Copy out, from the entries below, each line that holds the string "Expertise".

Supplied material:
--

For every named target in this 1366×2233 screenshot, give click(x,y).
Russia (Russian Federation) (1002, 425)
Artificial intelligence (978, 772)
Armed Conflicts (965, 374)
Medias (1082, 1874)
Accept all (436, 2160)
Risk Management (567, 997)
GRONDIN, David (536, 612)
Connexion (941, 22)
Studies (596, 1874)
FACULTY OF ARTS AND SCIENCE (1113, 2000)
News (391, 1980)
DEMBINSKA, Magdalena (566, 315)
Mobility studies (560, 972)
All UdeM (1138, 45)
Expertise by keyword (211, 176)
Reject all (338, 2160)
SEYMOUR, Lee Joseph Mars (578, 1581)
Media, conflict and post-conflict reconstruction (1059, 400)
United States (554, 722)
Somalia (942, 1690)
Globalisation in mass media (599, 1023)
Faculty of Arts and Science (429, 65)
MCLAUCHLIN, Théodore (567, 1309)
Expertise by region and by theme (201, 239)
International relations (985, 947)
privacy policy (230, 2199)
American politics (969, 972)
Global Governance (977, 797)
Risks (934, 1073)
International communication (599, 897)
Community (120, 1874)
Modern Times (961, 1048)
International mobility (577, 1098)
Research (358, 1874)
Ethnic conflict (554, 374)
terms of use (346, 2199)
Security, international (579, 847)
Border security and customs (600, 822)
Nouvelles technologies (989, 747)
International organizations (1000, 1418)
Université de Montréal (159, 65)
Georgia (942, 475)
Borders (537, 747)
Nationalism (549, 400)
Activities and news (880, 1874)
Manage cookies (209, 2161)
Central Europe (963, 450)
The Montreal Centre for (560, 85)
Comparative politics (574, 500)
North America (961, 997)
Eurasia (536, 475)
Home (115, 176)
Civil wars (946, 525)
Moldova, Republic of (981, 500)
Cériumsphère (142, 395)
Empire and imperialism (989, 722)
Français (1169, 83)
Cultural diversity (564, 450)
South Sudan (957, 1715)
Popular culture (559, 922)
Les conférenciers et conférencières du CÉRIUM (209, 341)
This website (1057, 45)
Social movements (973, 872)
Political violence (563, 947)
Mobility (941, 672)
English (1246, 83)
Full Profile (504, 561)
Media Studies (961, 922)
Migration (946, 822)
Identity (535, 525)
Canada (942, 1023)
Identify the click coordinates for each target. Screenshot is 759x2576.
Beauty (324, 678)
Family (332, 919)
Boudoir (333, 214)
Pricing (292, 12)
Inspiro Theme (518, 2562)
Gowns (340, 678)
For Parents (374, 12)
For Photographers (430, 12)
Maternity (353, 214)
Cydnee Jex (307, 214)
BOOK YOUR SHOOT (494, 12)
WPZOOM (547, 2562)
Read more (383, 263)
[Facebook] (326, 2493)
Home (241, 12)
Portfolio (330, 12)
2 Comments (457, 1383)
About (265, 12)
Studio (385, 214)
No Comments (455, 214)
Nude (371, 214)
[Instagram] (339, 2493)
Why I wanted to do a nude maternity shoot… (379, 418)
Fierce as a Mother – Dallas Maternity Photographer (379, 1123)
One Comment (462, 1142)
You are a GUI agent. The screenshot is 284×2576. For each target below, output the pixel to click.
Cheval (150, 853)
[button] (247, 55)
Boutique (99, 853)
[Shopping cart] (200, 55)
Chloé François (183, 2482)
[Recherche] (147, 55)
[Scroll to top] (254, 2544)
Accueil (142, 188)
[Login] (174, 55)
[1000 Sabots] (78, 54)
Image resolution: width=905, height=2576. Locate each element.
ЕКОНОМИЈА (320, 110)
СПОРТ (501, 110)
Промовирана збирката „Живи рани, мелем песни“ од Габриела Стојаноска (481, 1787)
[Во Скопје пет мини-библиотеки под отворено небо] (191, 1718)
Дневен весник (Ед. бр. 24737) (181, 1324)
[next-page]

--

The completed task:
Expertise by keyword (211, 176)
Expertise by region and by theme (201, 239)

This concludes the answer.